**AIM OF THE EXERCISE**
Only the pictures are to be omitted; every entry beneath should otherwise be duplicated exactly.
------
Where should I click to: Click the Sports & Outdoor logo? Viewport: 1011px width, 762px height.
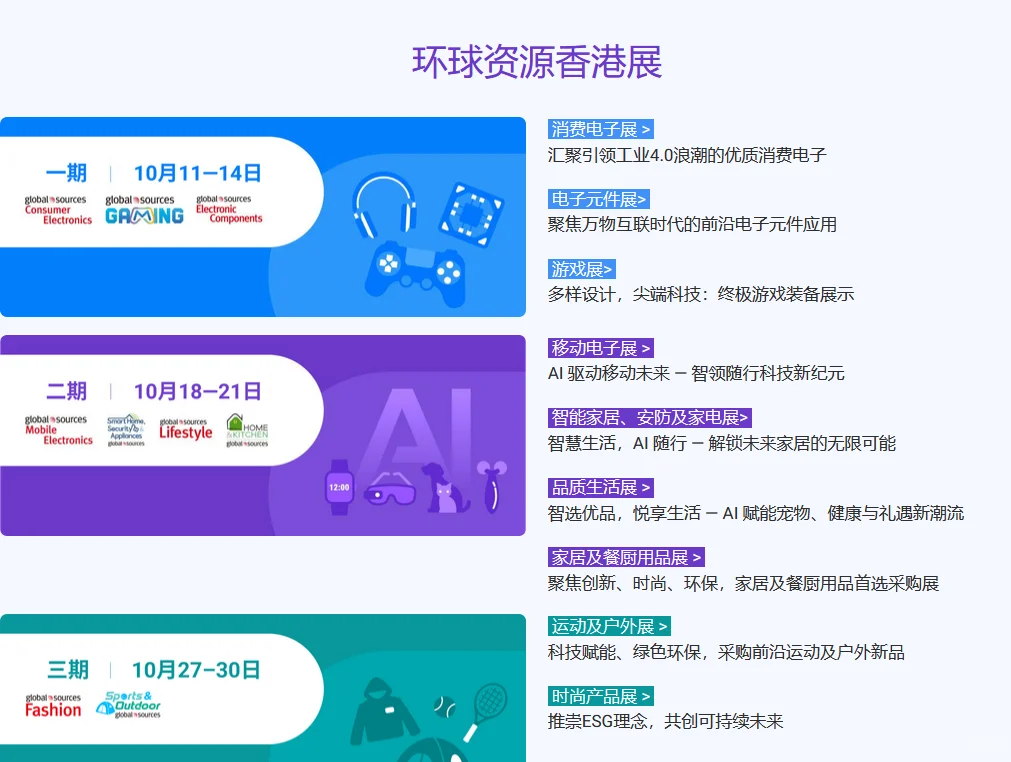point(127,704)
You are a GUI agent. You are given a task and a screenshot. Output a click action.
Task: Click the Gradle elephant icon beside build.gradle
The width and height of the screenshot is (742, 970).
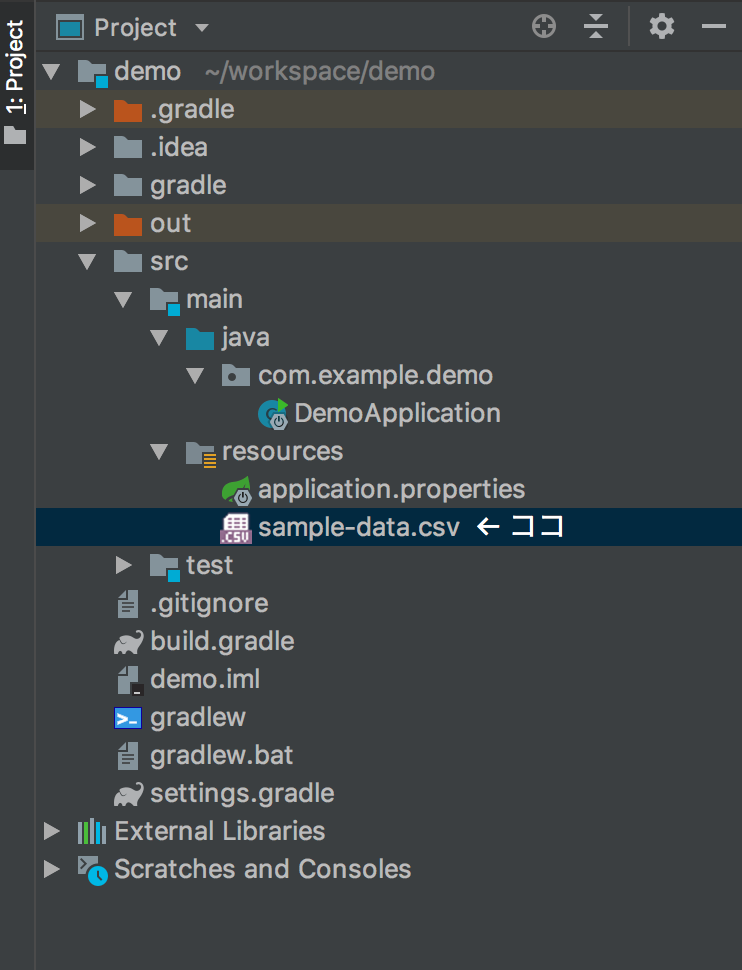pos(129,641)
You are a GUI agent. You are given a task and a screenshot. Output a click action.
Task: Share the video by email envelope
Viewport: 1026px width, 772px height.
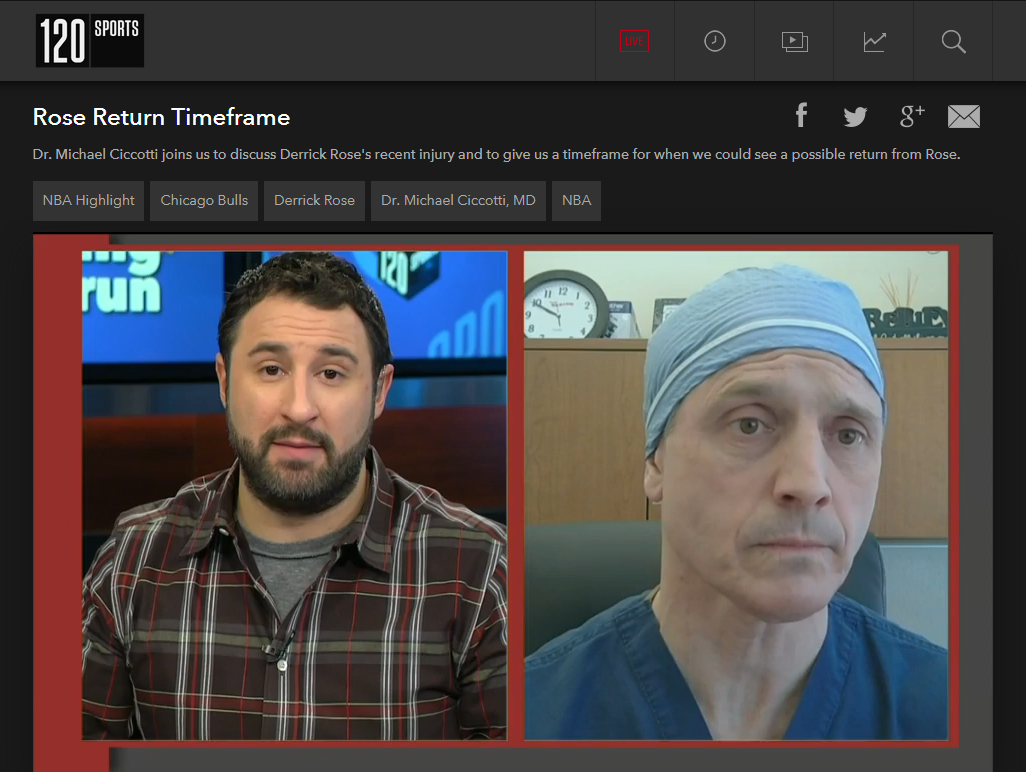click(x=963, y=117)
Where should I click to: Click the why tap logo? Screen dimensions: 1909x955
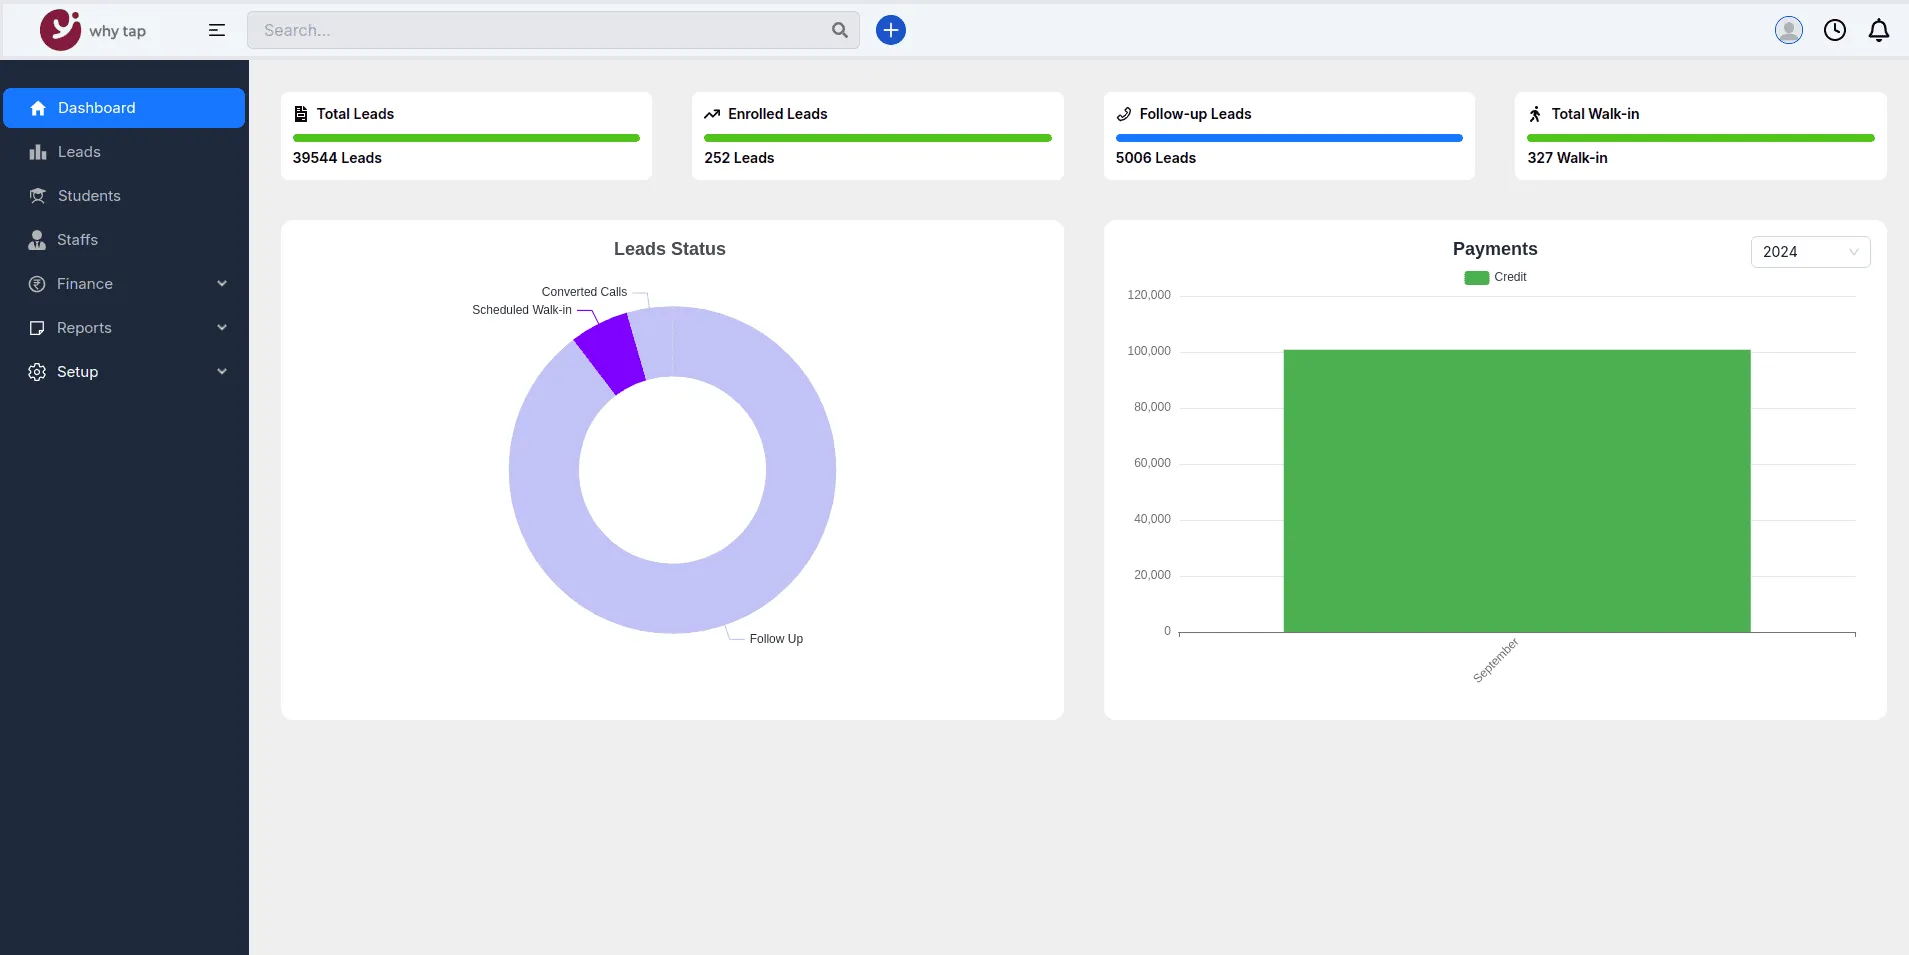(x=93, y=30)
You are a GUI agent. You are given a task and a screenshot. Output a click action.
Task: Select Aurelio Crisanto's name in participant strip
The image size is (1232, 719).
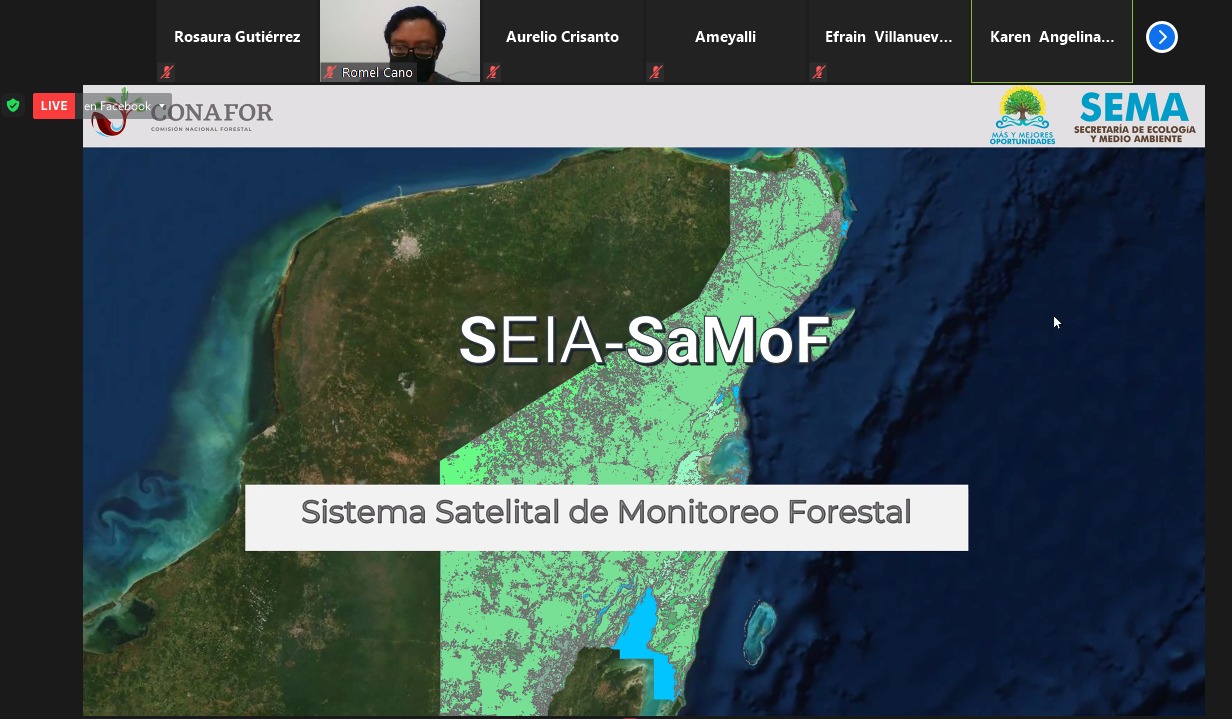coord(562,37)
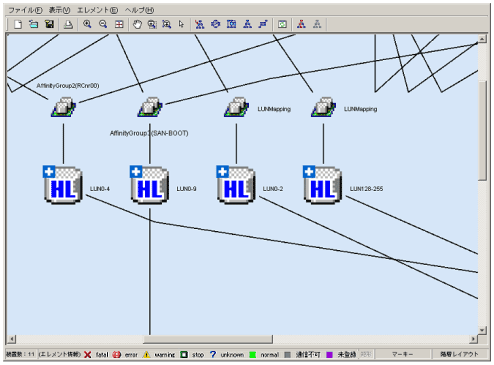Screen dimensions: 494x365
Task: Select the Zoom in magnifier tool
Action: (x=87, y=24)
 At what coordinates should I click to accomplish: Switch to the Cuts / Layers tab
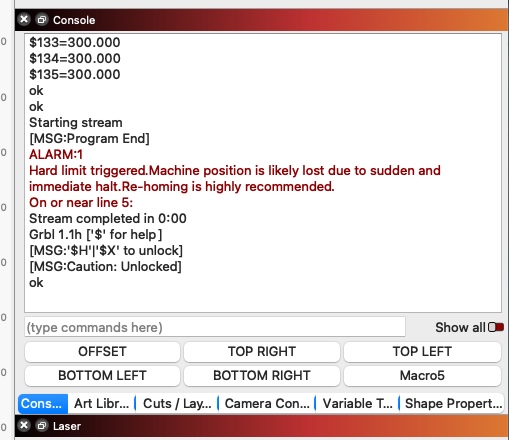(177, 404)
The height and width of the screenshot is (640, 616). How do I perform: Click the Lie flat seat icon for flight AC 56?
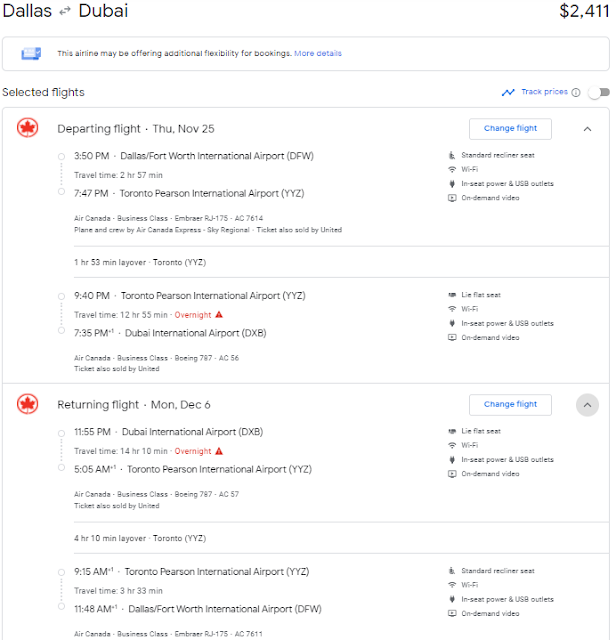(452, 295)
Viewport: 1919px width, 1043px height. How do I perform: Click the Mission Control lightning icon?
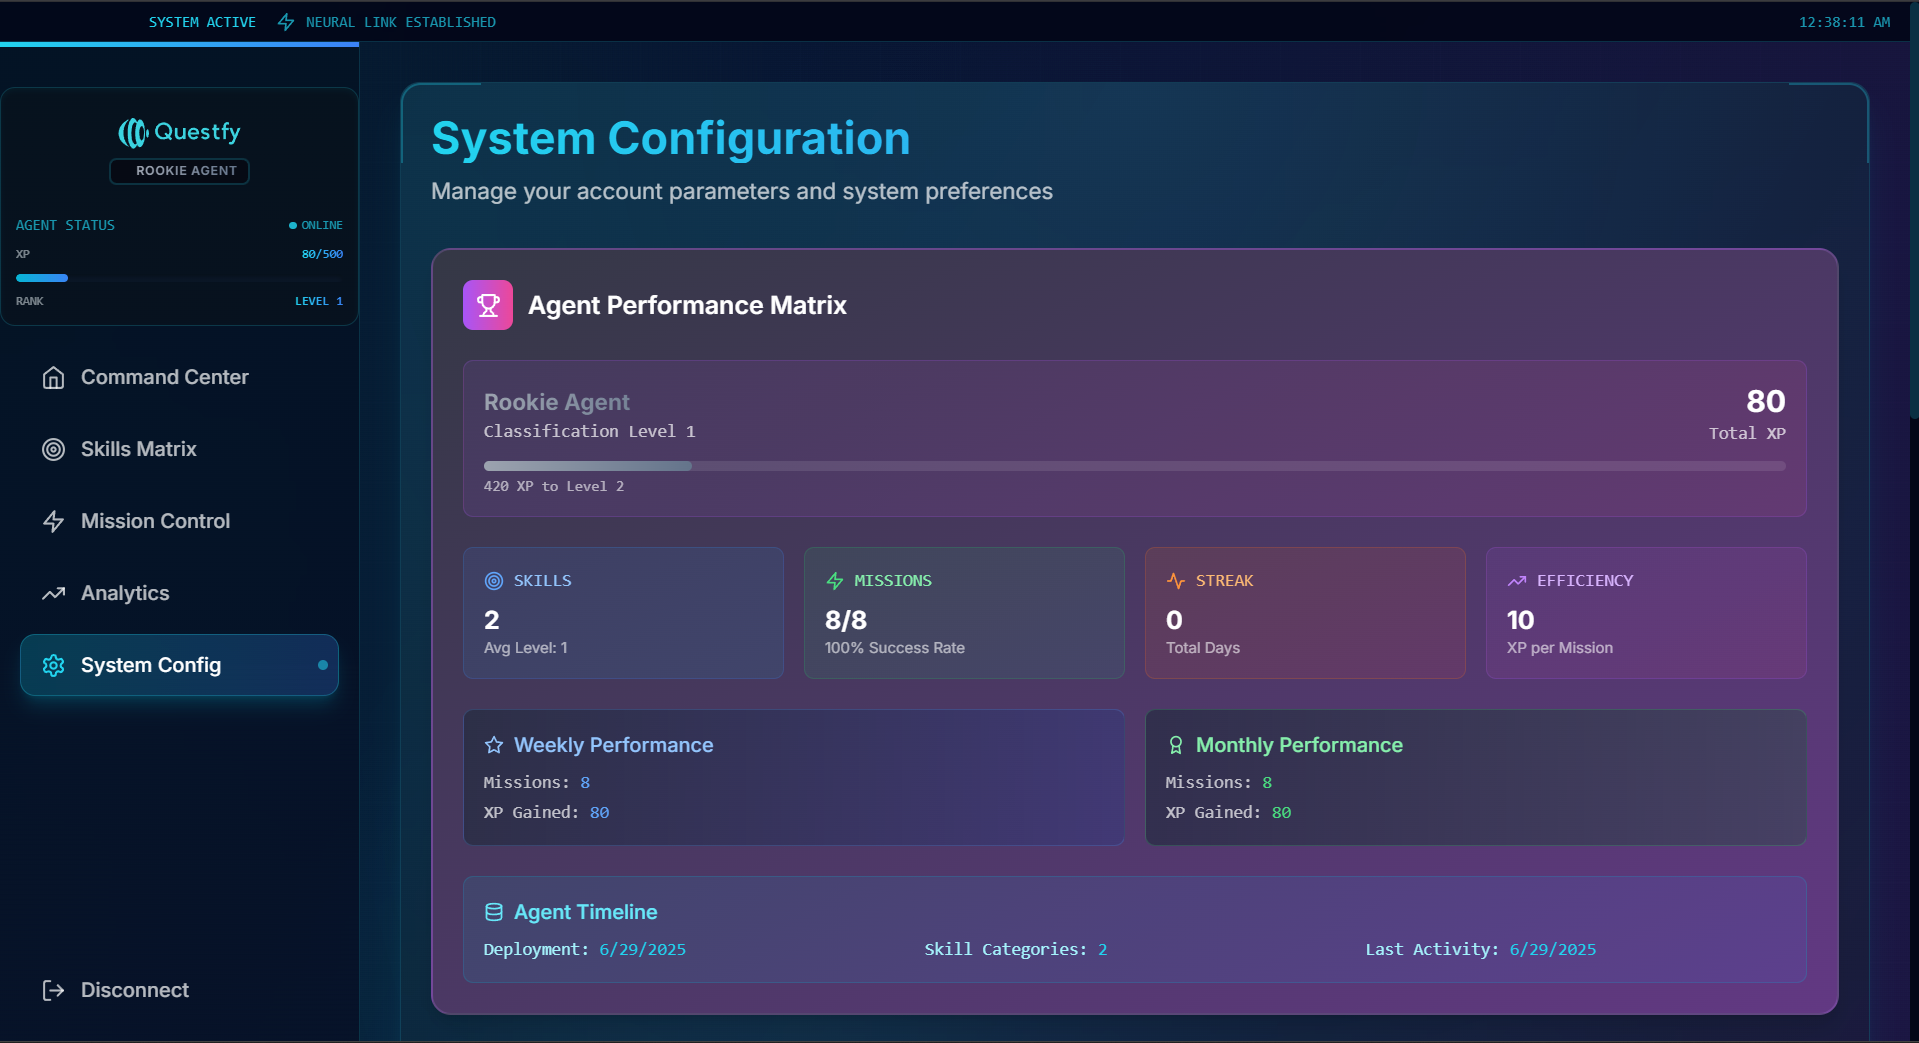[x=54, y=521]
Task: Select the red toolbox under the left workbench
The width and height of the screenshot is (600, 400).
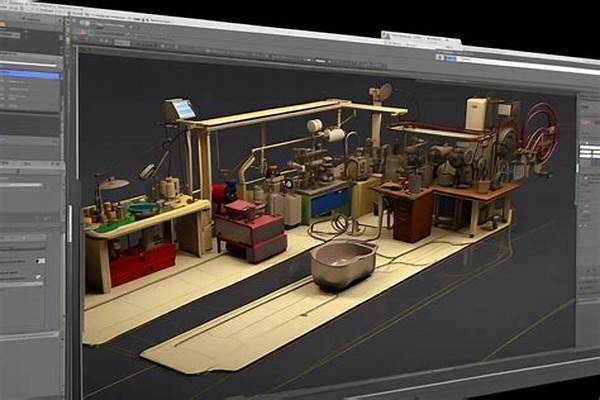Action: 141,264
------
**SOLVED EXERCISE**
Where should I click to: Click the Sports & Outdoor logo? Viewport: 1011px width, 762px height.
point(127,704)
You are a GUI agent. You are given a task and a screenshot. Output a click action.
Task: Click the Gradle elephant icon beside build.gradle
The width and height of the screenshot is (742, 970).
pos(129,641)
You are a GUI agent. You are given a task and a screenshot. Output a click action.
Task: Share the video by email envelope
Viewport: 1026px width, 772px height.
click(x=963, y=117)
Where should I click to: Click the why tap logo? Screen dimensions: 1909x955
(x=93, y=30)
You are a GUI agent. You are given a task and a screenshot. Output a click action.
Task: Select Aurelio Crisanto's name in participant strip
The image size is (1232, 719).
coord(562,37)
Screen dimensions: 494x365
Task: Select the Zoom in magnifier tool
Action: (x=87, y=24)
 At what coordinates should I click to accomplish: Switch to the Cuts / Layers tab
(177, 404)
The height and width of the screenshot is (640, 616). How do I perform: Click the Lie flat seat icon for flight AC 56?
(452, 295)
Viewport: 1919px width, 1043px height. How do I perform: Click the Mission Control lightning icon?
[x=54, y=521]
Task: Select the red toolbox under the left workbench
The width and height of the screenshot is (600, 400).
Action: 141,264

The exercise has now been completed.